With a grin, Mabel said, "I just wanted you to feel involved! I'm gonna read this."
She did silently, and then she said, "OK, it's nothing personal, so let me read it out loud."
Without trying to imitate Mermando's Spanish-inflected English, she read:
My dearest Mabel—after so many notes without an answer, I was so afraid you had forgotten me! Thank you for explaining why you are not always in Gravity Falls.
Here is the bad news: Weeks ago, a fishing boat caught my wife Sirenia in a net. Manatees are a protected species, but these fishermen are evil. They sold my wife to the owner of a private aquarium near a town called Brookings in the state of Washington. That is near you, is it not? My knowledge of geography only extends to beaches.
My friends the loyal dolphins tracked the ship that took her through the canal of Panama and up the west coast of the continent. I think by this time she may be imprisoned. The dolphins heard the sailors speak of delivering her to a man named (I hope I spell it correctly) Folloll. Or maybe it might be Fellell or Fossoss. I do not know at all, dolphins have trouble with certain sounds of human language.
Please let me know by return note if you can help. As my people formed a magic circle to transport me from the Pacific to the Gulf of Mexico, so can we do for her, if only she can reach the mighty sea!
With kindest regards and much gratitude,
Mermando, King of the Manatees
"Kindest regards?" Dipper asked. "Isn't that a little weak for the guy who got his first kiss from you?"
"Correction," Mabel said. "I got my first kiss from him!"

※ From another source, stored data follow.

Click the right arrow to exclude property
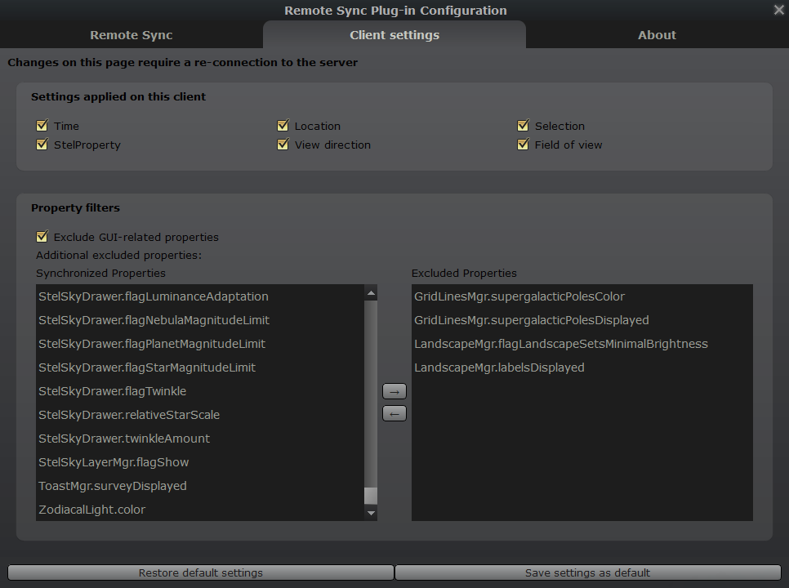This screenshot has width=789, height=588. [x=395, y=392]
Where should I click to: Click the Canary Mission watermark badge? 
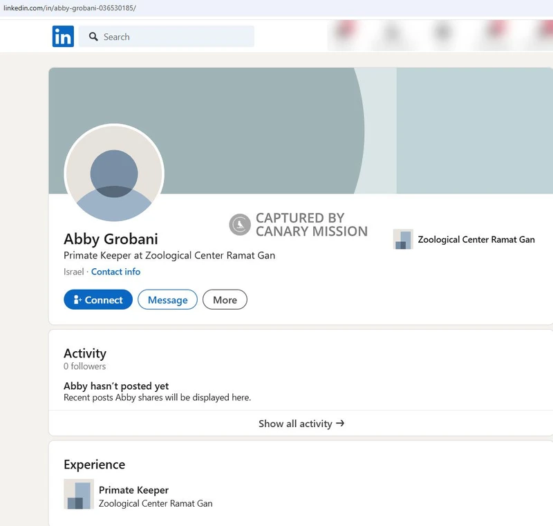(x=239, y=224)
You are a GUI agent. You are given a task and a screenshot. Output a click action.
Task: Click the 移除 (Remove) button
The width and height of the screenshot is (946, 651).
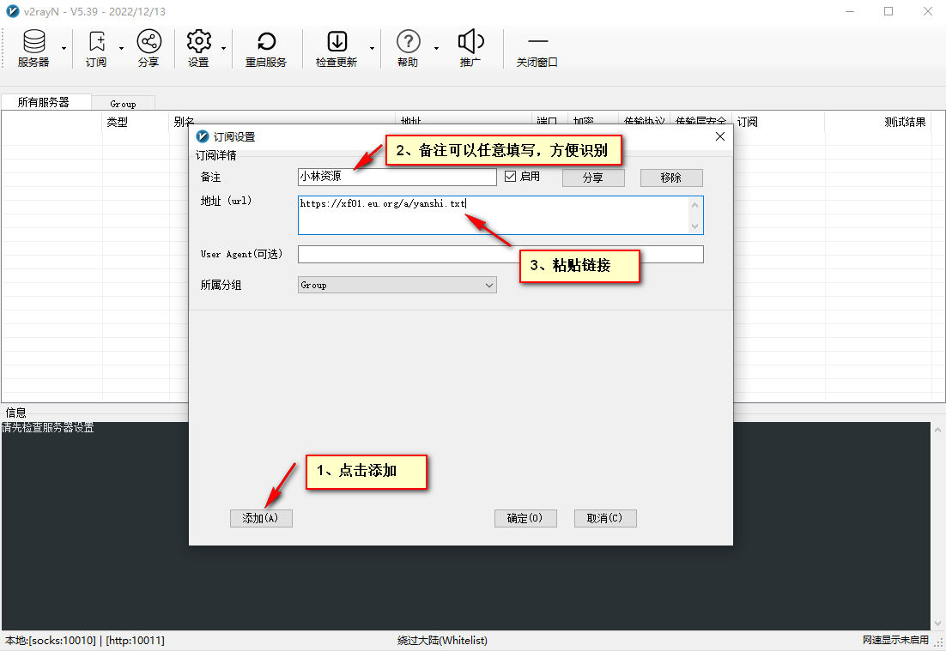[x=671, y=178]
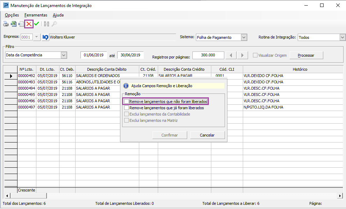The image size is (346, 209).
Task: Click the printer icon in the toolbar
Action: coord(6,24)
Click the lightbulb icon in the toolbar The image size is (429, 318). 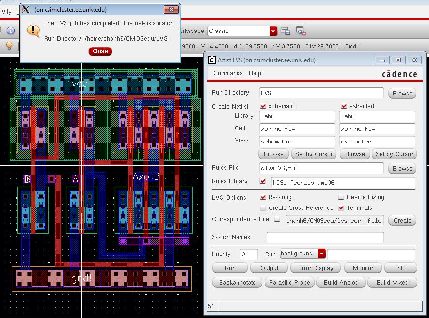click(x=9, y=46)
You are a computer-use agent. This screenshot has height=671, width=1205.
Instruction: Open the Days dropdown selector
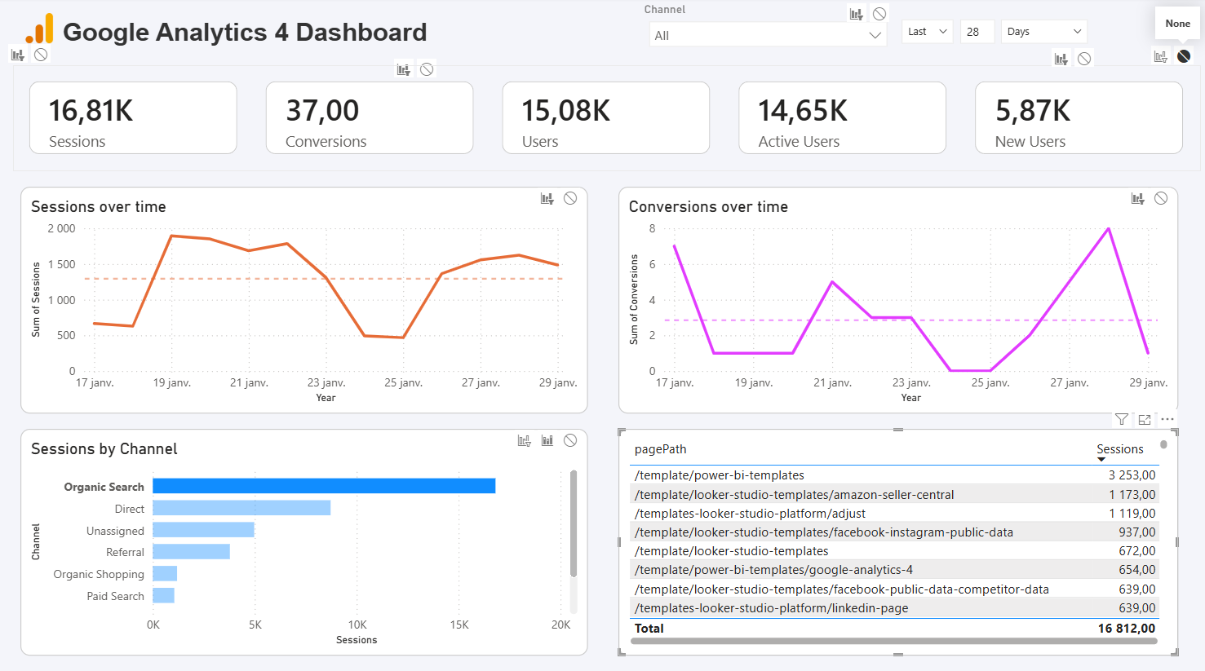[1043, 31]
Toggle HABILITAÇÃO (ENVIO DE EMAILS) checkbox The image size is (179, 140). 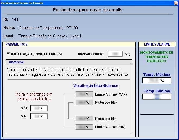8,54
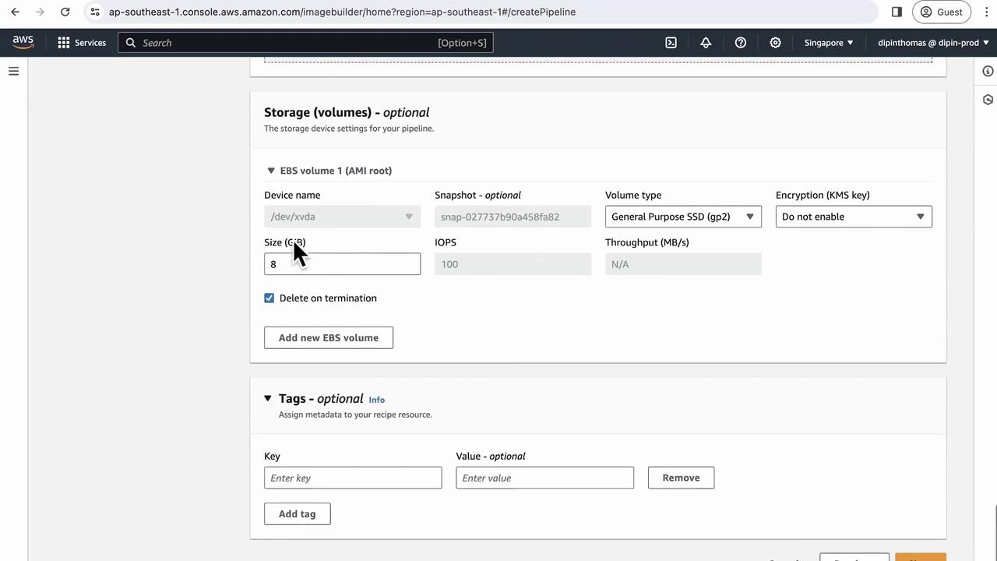Screen dimensions: 997x561
Task: Open the Encryption KMS key dropdown
Action: 853,217
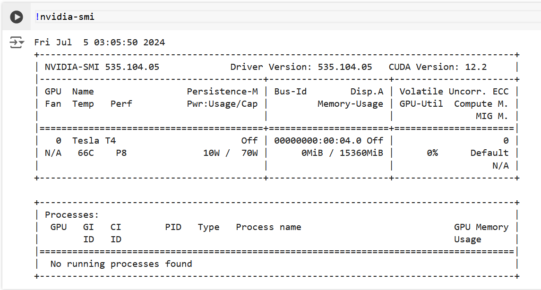Run the !nvidia-smi code cell

point(17,16)
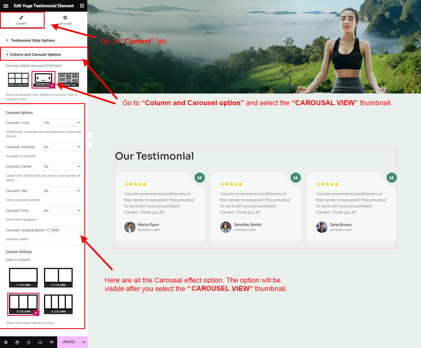
Task: Collapse the editor panel with side arrow
Action: click(90, 140)
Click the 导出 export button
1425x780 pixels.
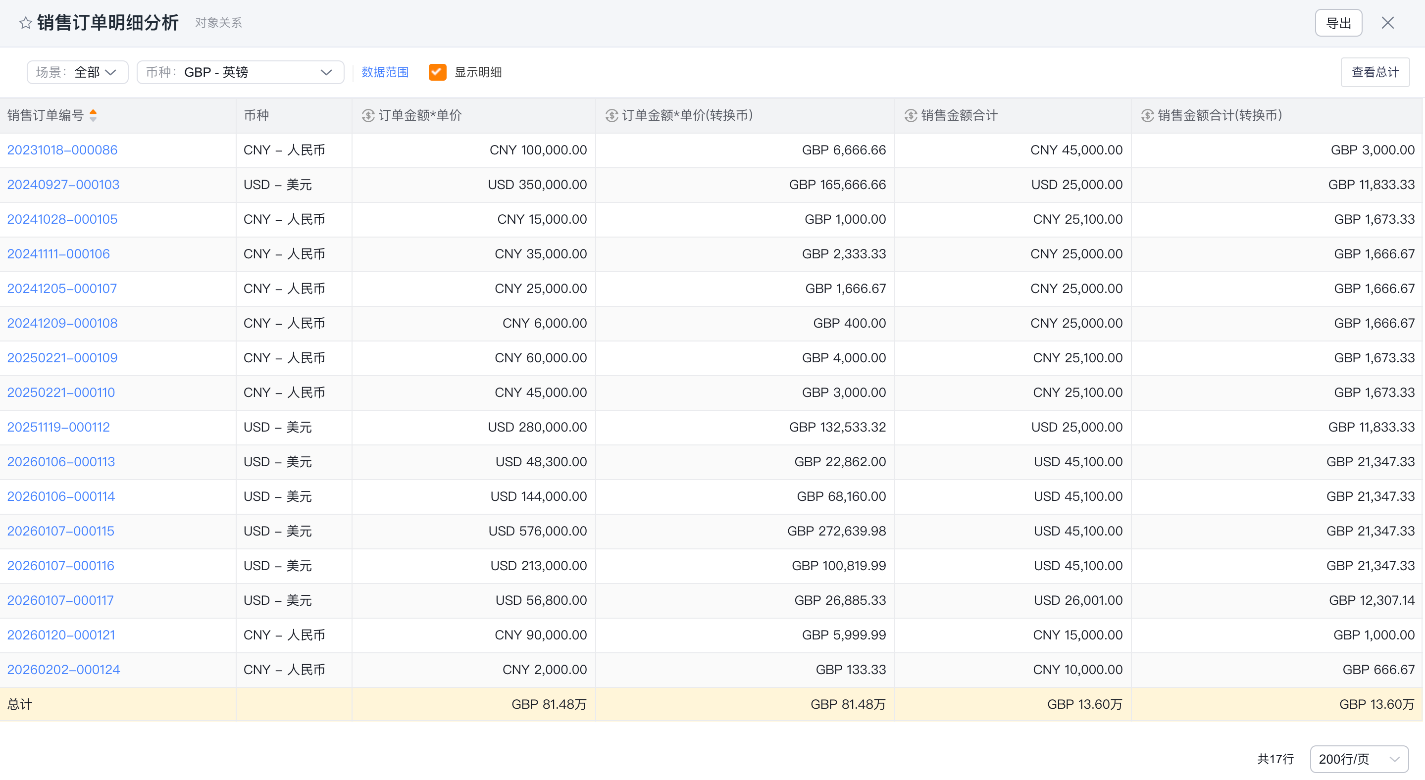[x=1338, y=23]
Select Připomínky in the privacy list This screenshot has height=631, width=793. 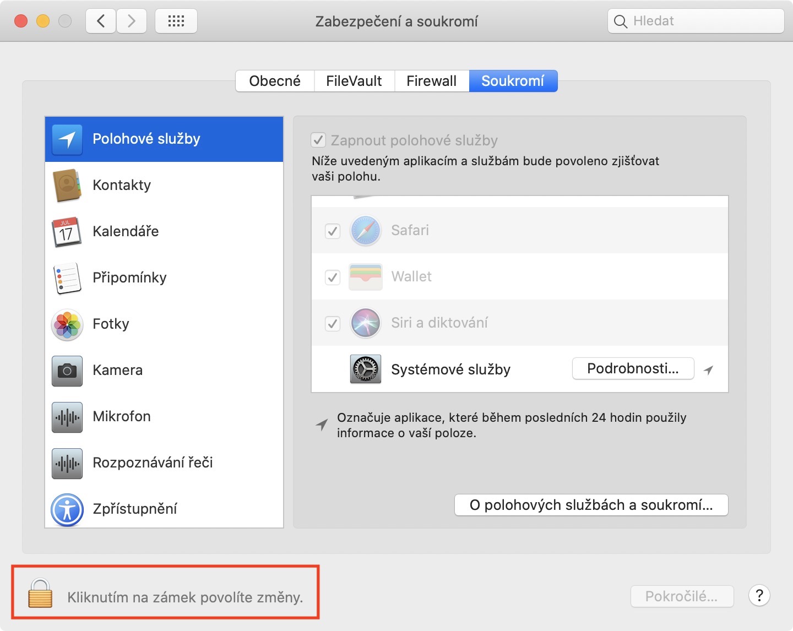coord(164,278)
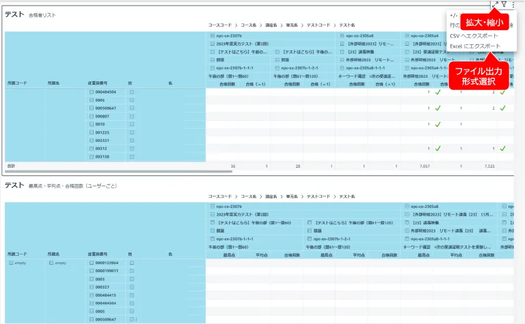
Task: Collapse row 0000122064 in lower table
Action: (91, 263)
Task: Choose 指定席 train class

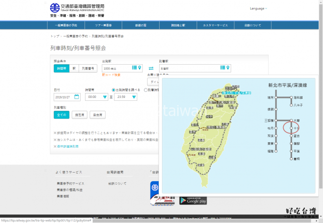Action: pyautogui.click(x=79, y=115)
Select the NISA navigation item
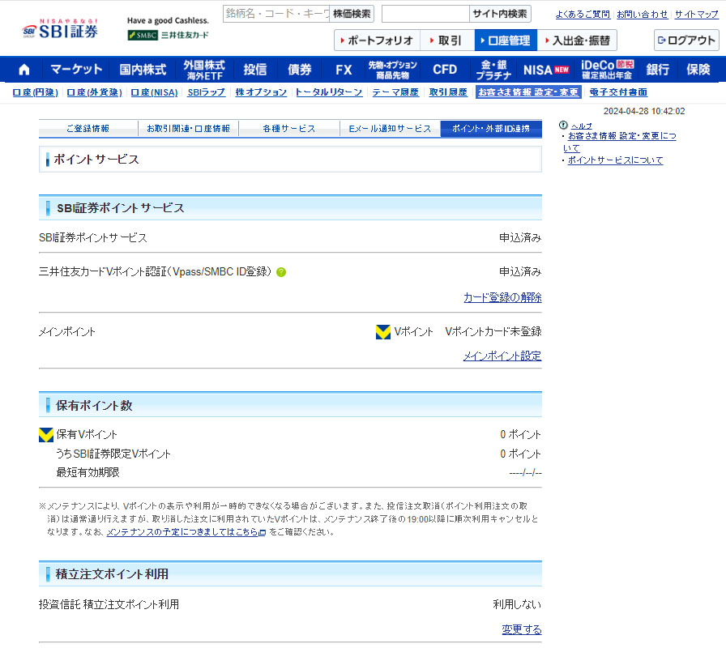 (546, 70)
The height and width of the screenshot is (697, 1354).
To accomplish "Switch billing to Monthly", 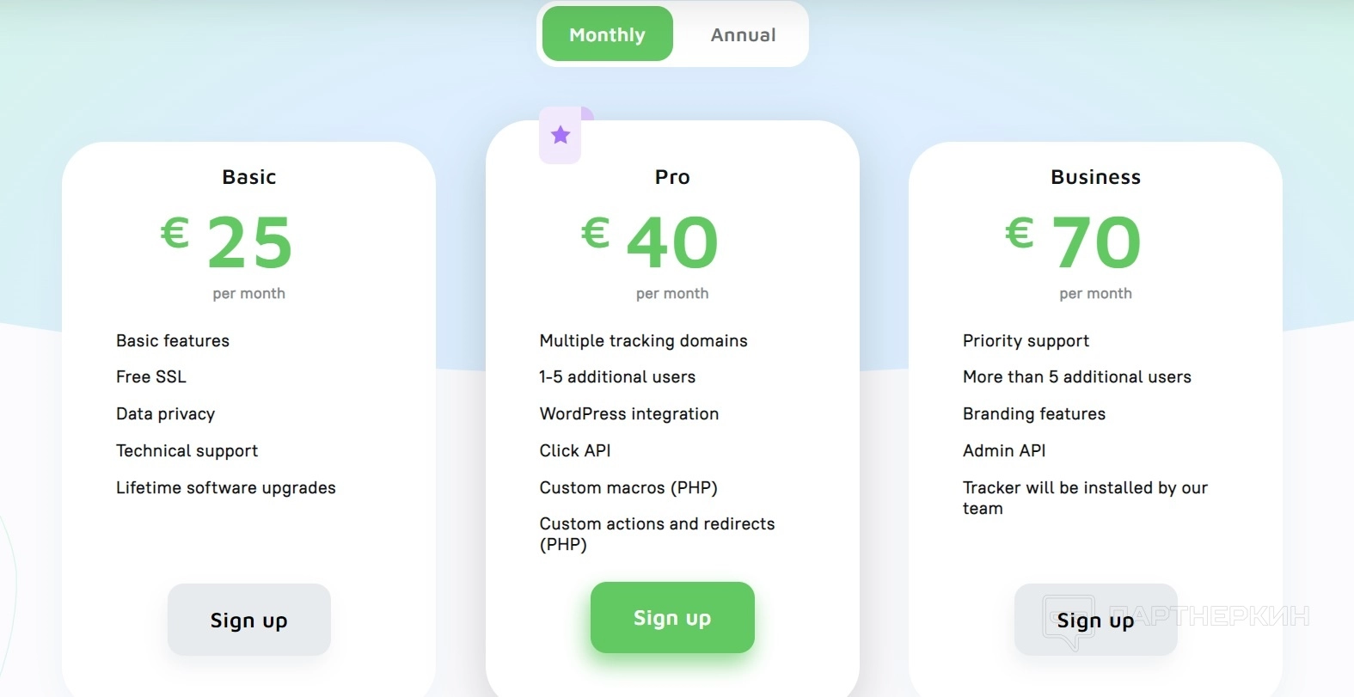I will click(607, 34).
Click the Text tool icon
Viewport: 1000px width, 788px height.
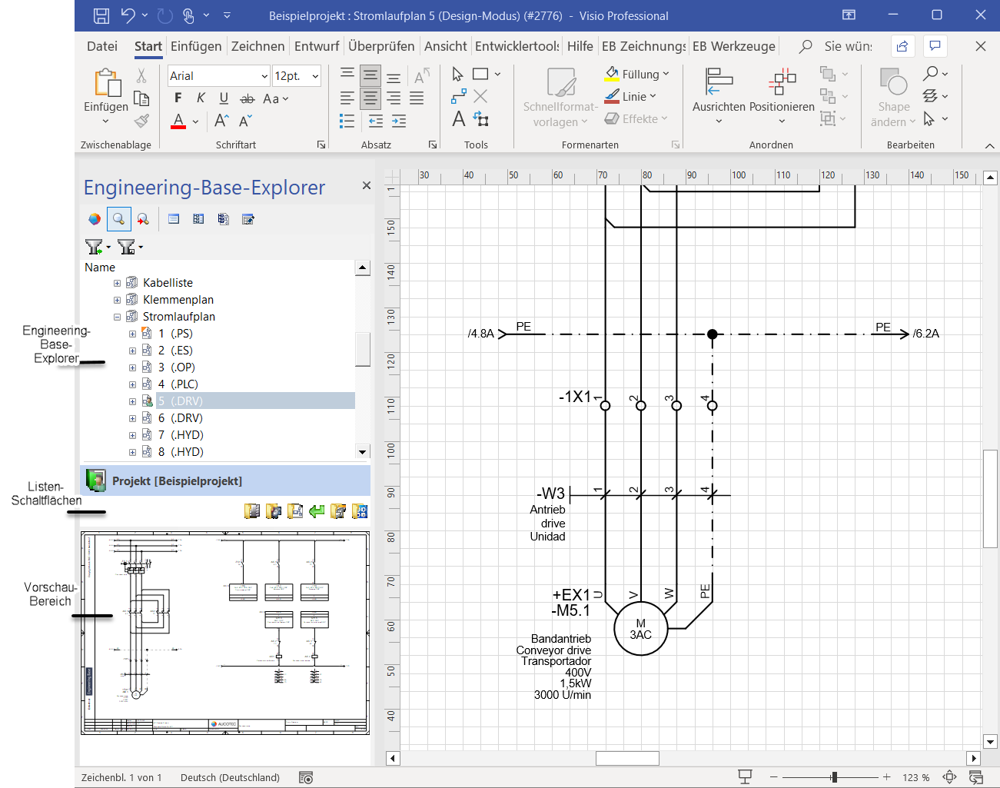[458, 119]
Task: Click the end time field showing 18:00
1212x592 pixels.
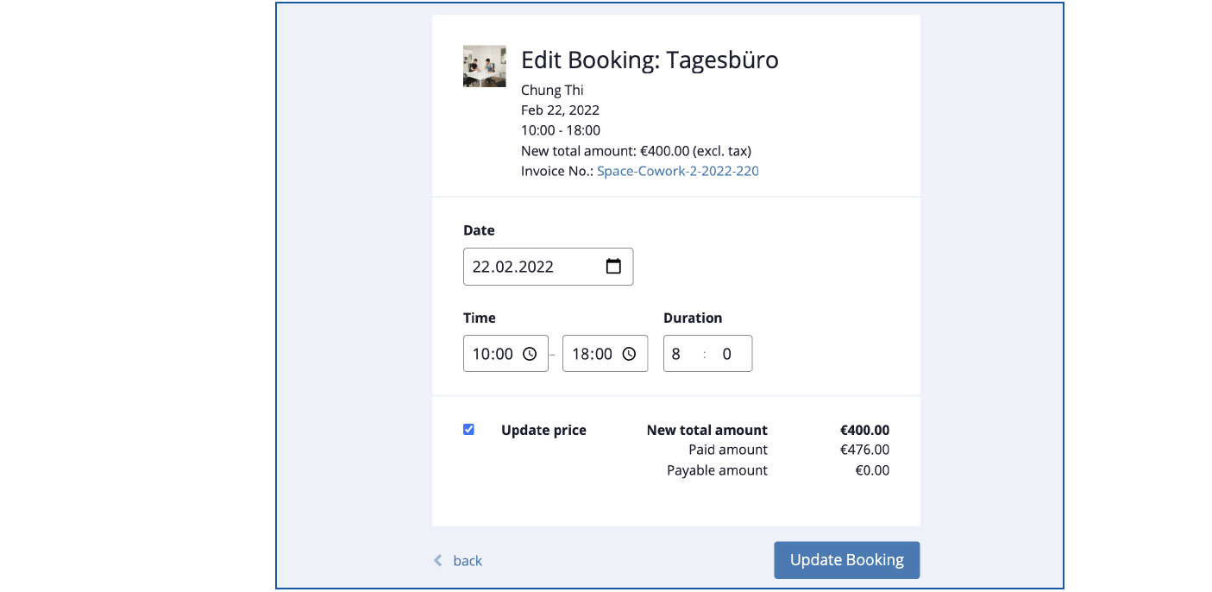Action: tap(592, 354)
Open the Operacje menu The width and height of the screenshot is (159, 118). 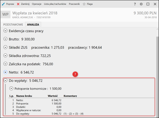[x=37, y=4]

"Whatever," Wendy said. "So—are we in on this?"
"Mabel?" Dipper asked.
She gave him a popeyed look of surprise. "Are you kidding? Of course, we're in!"
Wendy raised an eyebrow. "Even though this Sirenia is, like, your rival for the dude's affections?"
"My love," Mabel said solemnly, "is as capacious as the mighty ocean! It is as forgiving as the calm waters of the Pacific! It—"
"Sheesh, Mabel!" Dipper said. "You gotta stop watching those Jacques Cousteau reruns!"
"Should've brought my waterproof paper," Mabel said. "I got my pen."
"Use the back of his note, girl," Wendy said.
"Brilliant!" Mabel said.
Her response to Mermando was brief:
Dear Mermando:
Help is coming! I will let you know as soon as we have a line on the perp!
Love,
Mabel
"Yeah, I'm sure that'll be clear as mud to him," Dipper said.
But they levered the manhole—personhole—uh, maintenance access shaft cover open again and dispatched the note.
"What now?" Mabel asked.
"Now," Dipper said, "I go online and see what we can learn about a guy who might have a private aquarium up in southwestern Washington state."
"Your turn to shine, man," Wendy said.
They piled into her car and sped back to the Shack.